According to Power, tensions arise because privately run companies and startups must move fast to get a return on their investments, and also prove to the health care system that their technology can provide value and benefit. And these companies need a public health system that can quickly respond to requests for data so they can test and deploy their innovations.
“Jamming” the consent model
Both the healthcare system and regulatory environment are struggling to keep up with the rapid pace of innovation, notes Power, and the usual models for consent and privacy are lagging behind current technological capabilities.
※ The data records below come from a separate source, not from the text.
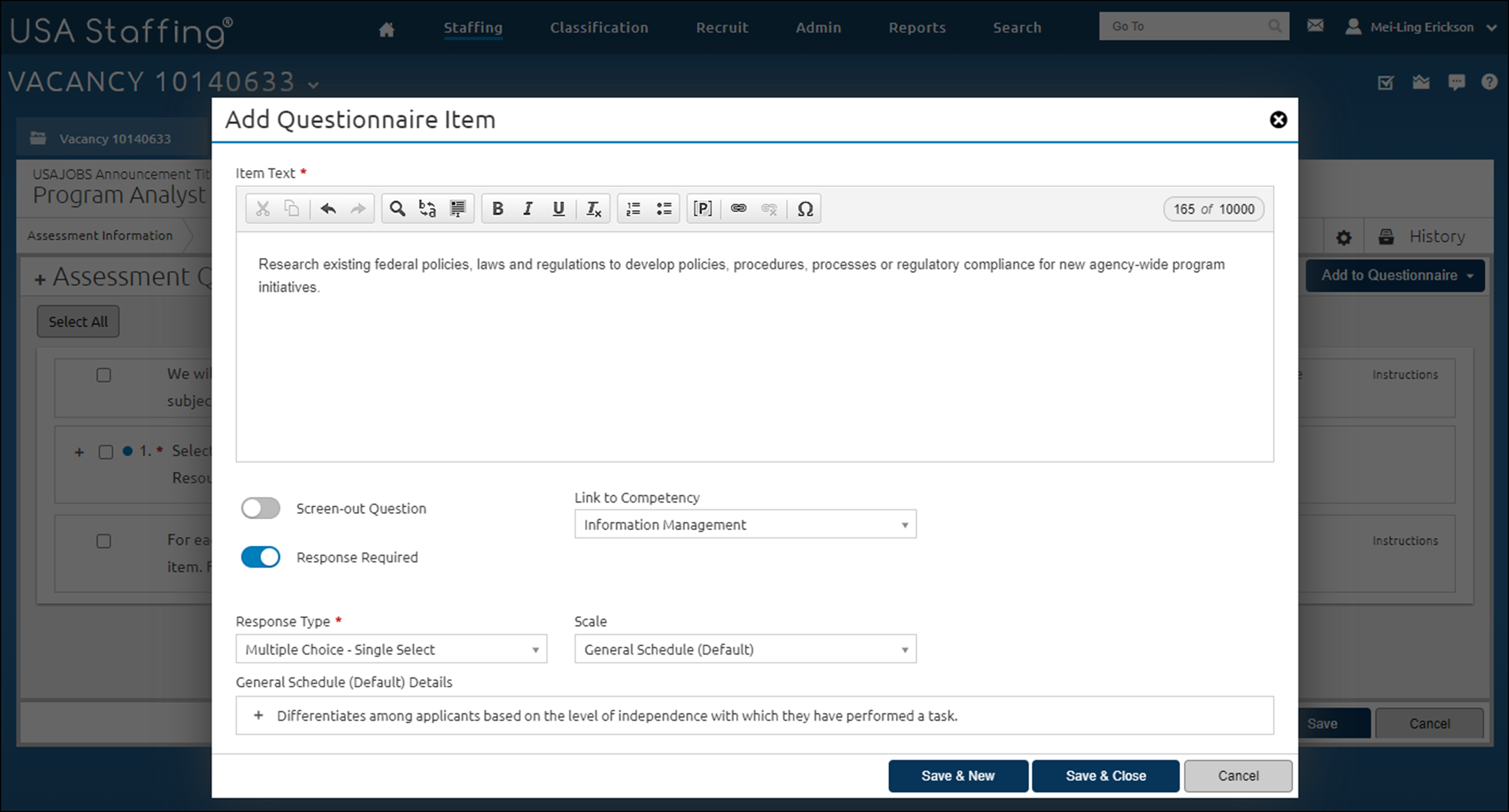Enable the Screen-out Question toggle

click(x=260, y=508)
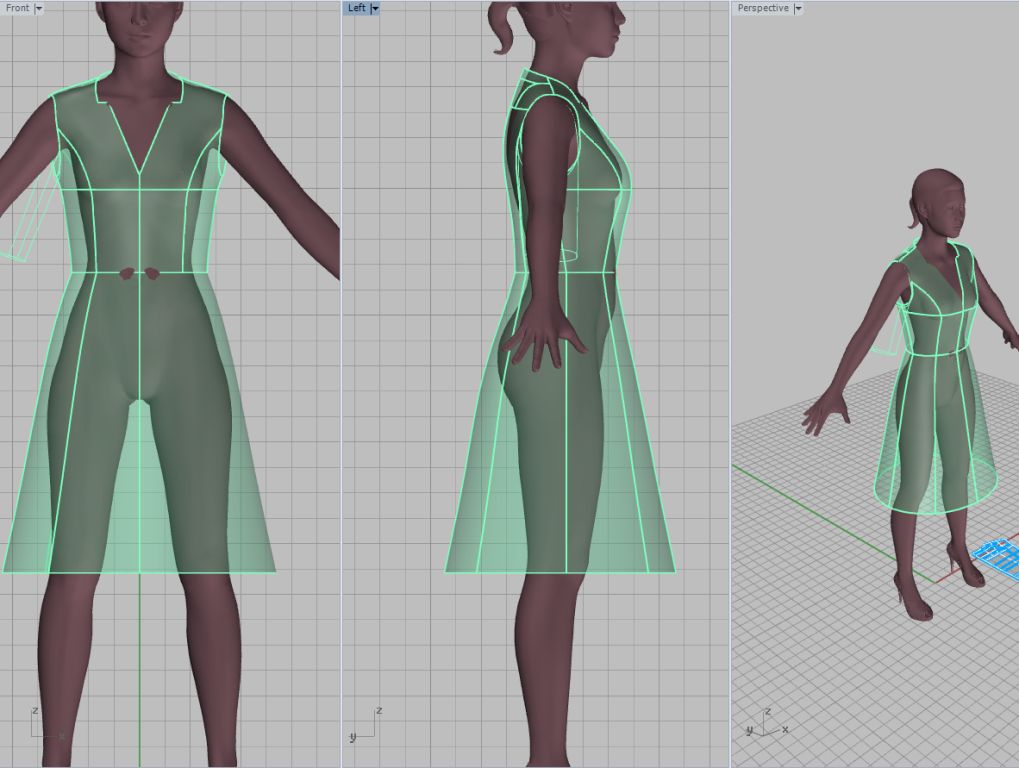
Task: Activate the Front viewport title label
Action: [x=18, y=8]

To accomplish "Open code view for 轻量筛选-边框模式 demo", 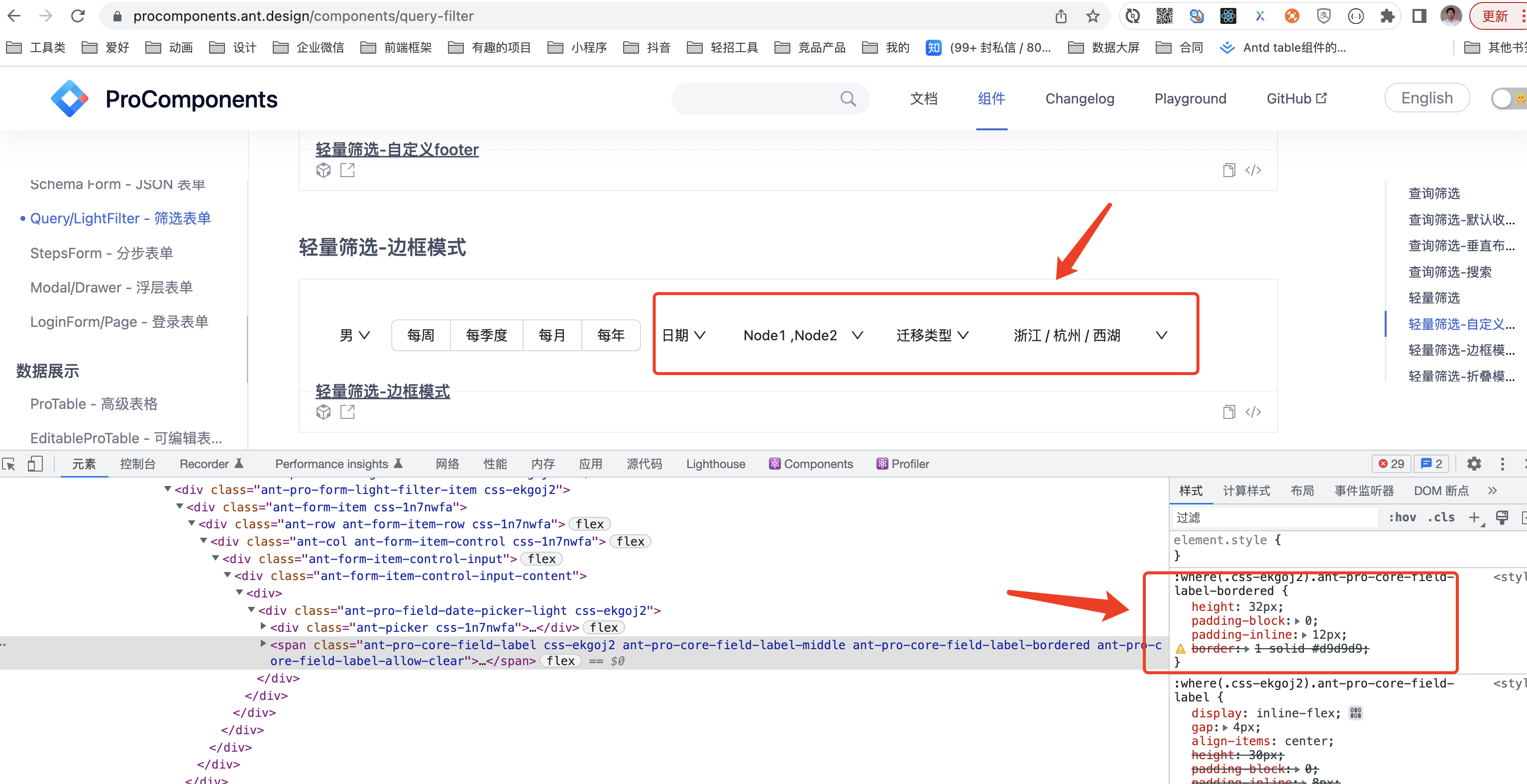I will pyautogui.click(x=1253, y=411).
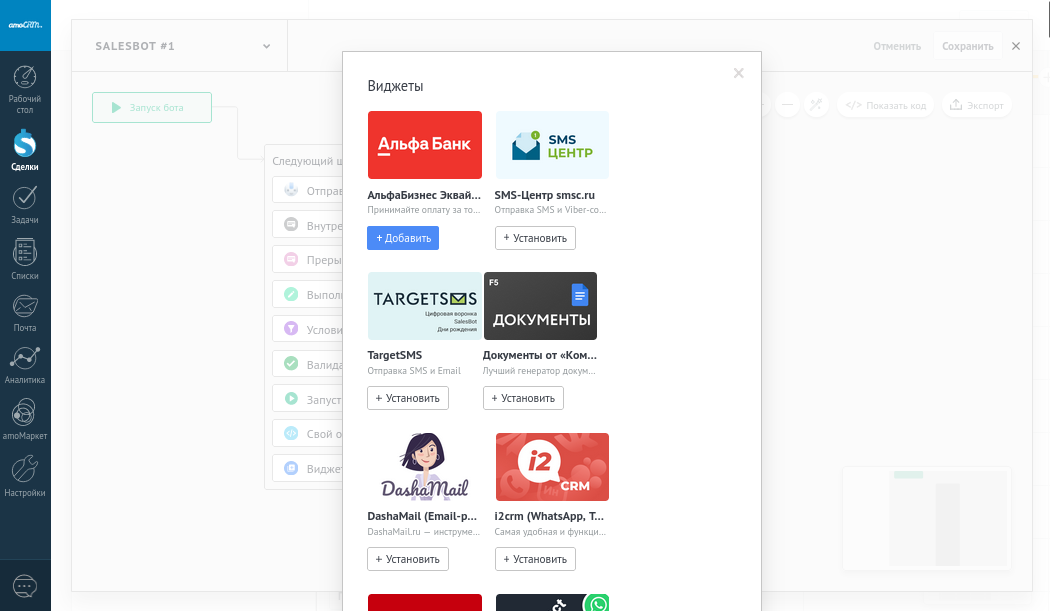Install the DashaMail widget
The width and height of the screenshot is (1050, 611).
click(408, 559)
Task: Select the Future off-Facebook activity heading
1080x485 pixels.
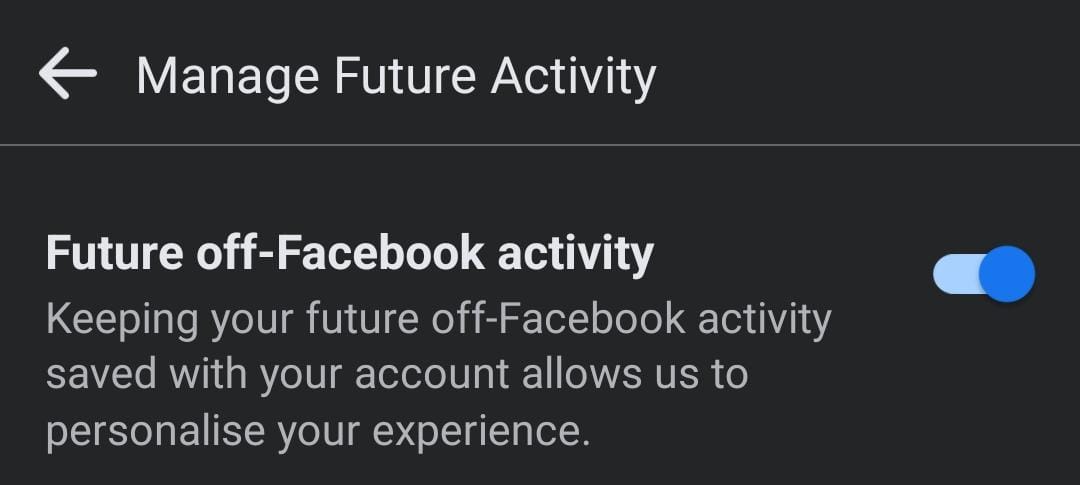Action: pyautogui.click(x=350, y=254)
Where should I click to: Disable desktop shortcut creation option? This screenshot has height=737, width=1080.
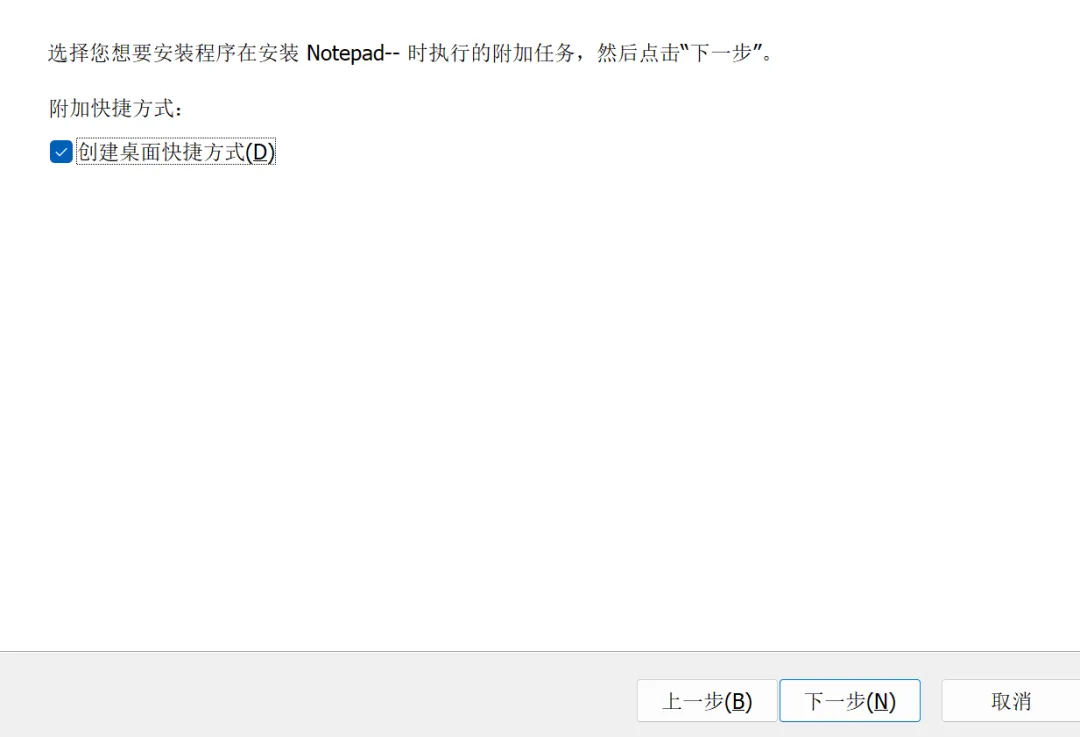61,152
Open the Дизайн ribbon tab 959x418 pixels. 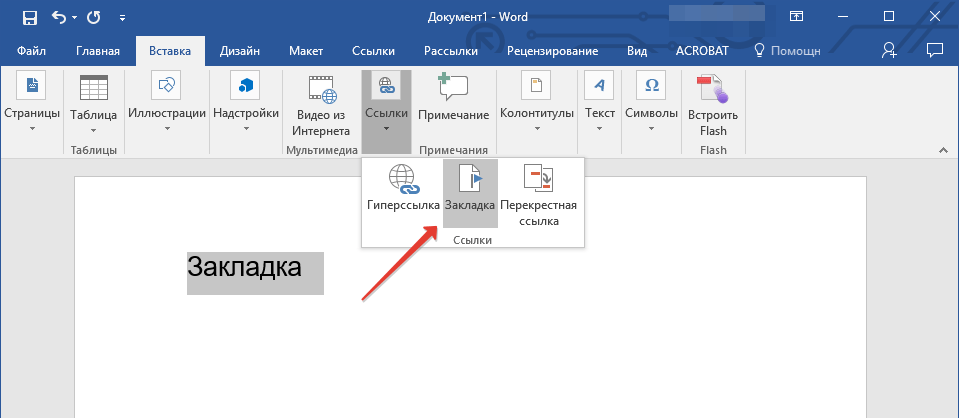click(242, 51)
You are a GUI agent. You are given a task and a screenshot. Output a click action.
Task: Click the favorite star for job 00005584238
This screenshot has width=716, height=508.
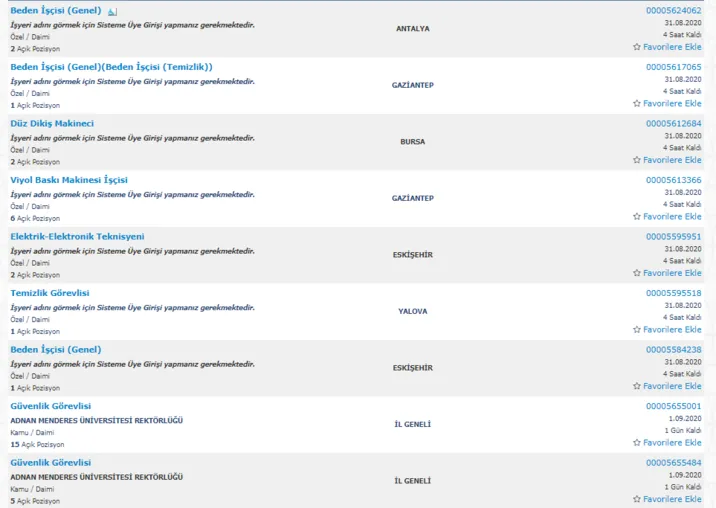637,386
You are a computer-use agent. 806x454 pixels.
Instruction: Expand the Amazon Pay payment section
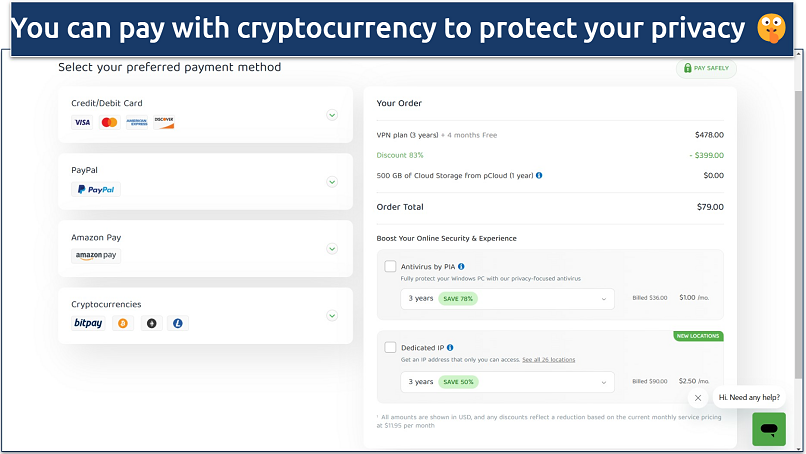point(332,249)
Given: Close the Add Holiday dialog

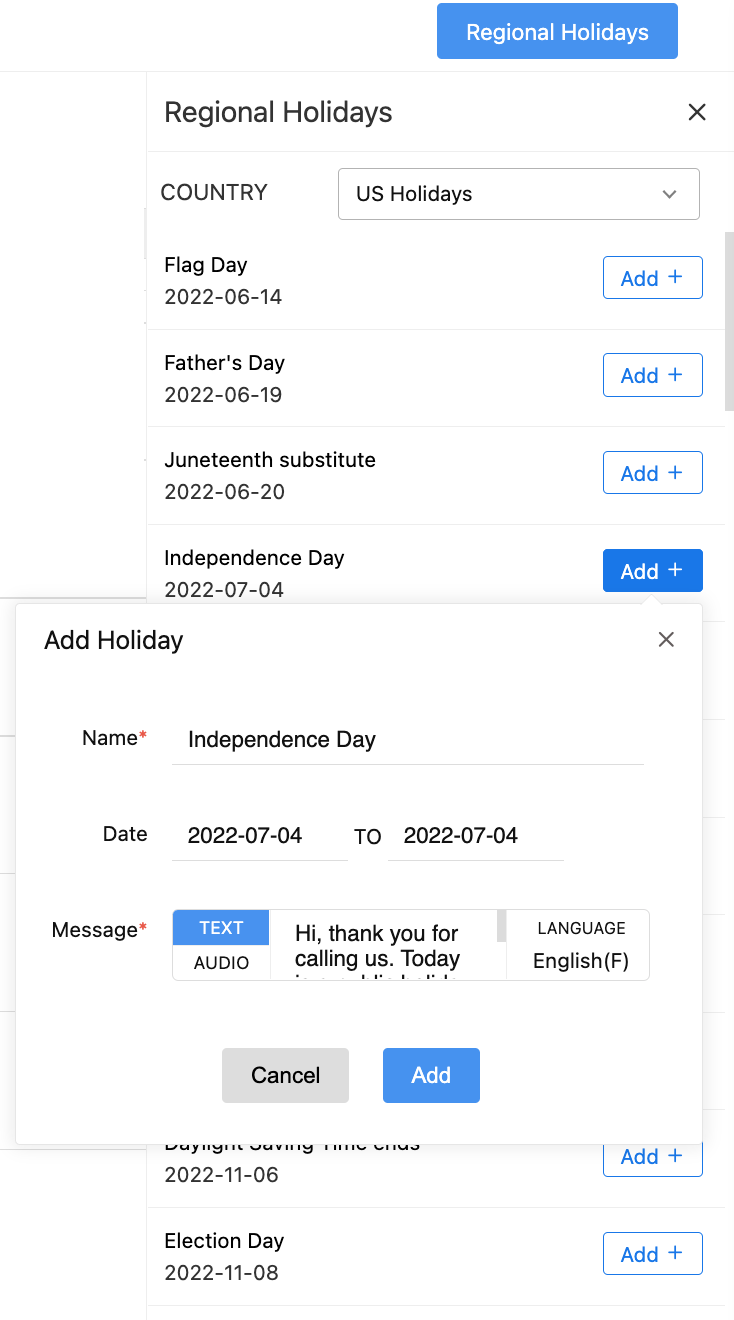Looking at the screenshot, I should coord(666,639).
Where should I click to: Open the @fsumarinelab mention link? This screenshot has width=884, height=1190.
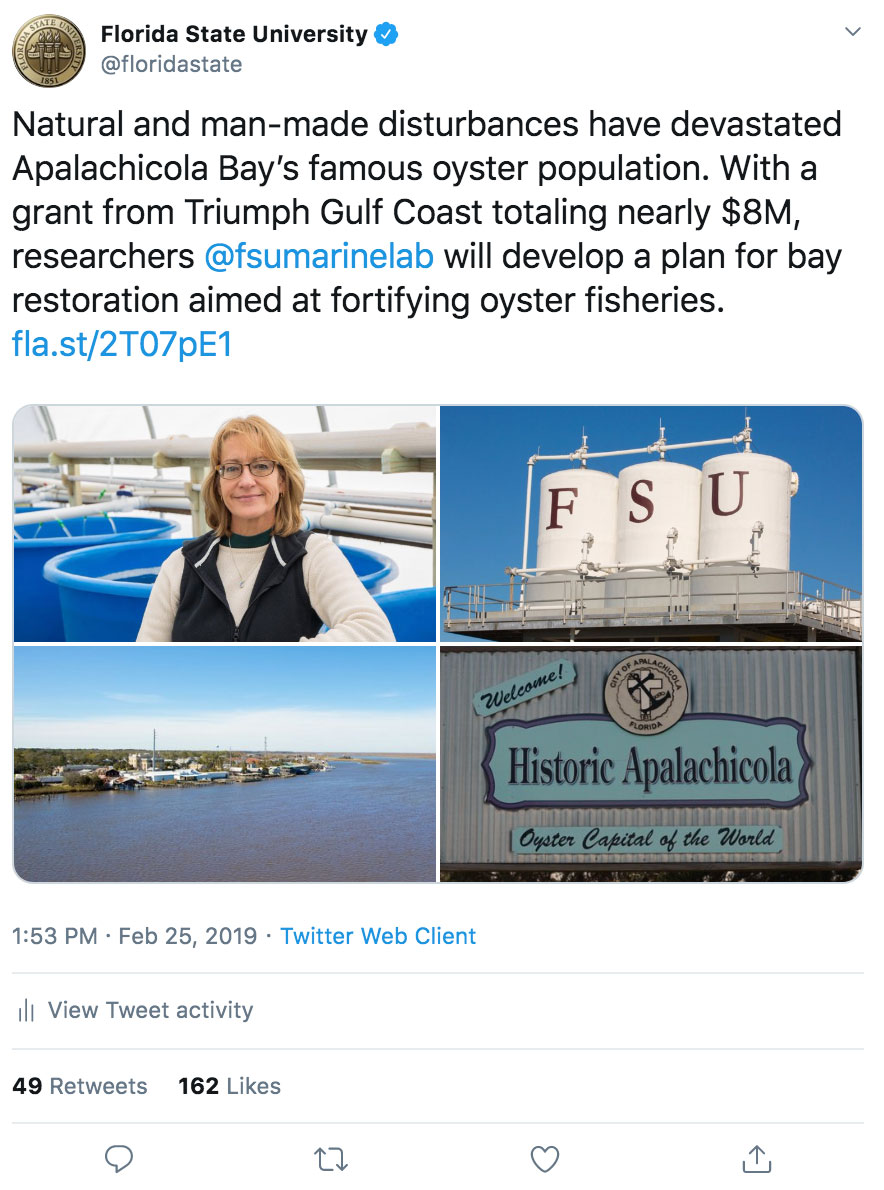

“Patients and the public are similarly challenged in choices about the use of their health information,” Dr. Holly Etchegary explains. “We thought it was time to rethink how to manage privacy and consent to consider new models for real-time, dynamic consent.”
A novel part of the Jam was the composition of “consent working tables”. Each table included a mix of stakeholders, including patients, clinicians, privacy regulators, provincial government decision makers, commercial innovators, and researchers. This ensured a mix of perspectives was applied to the consent focus of each table.
“We wanted to create an opportunity where various stakeholders could openly discuss this issue and explore where the intersection is and what some solutions might look like if we were to create a model for consent moving forward that is both meaningful and aligns with privacy principles. Our goal was: Let's start the dialogue, let's bring together various stakeholders, let's try to break down the divide,” explains Power.
Ironically, one of the biggest initial challenges for the research team was defining the concept of “meaningful consent” within a health context.
“It took us a lot longer at the outset of the Design Jam to help people realize we were talking about consent on the collection, use, and sharing of personal information or data – versus ‘consent for care’,” says Etchegary.
By the end of the process, Design Jam participants proposed a range of potential consent solutions across six different consent gateways: Opportunities at hospital kiosks, provincial health card renewal sites, patient portals, health research portals, at the point of clinical care, and through mobile apps.
Jam organizers offered specific consent considerations for each of the gateways, but common features were evident across all, including the need for multiple consent opportunities, consent models that give patients ultimate control over the use of their personal health data, and models that give patients a chance to revisit – and revise – their consent preferences over time. Developing “dynamic” and “transparent” consent models can help ensure these features are met.
In the end, “consent should not be a dichotomy of either/or thinking: You either have privacy or you have innovation,” notes Power. “The Design Jam demonstrated that it is possible to bring people together to try and solve a complex issue around privacy – the emergence of health tech – so we can reap the benefits and also have privacy.”
What is “healthcare innovation”?
Healthcare innovation includes activities that generate value in terms of quality and safety of care, administrative efficiency, the patient experience, and patient outcomes. In Canada, efforts are underway to transform healthcare by leveraging technology and data so provinces and territories can find new ways to offer medical treatment and services.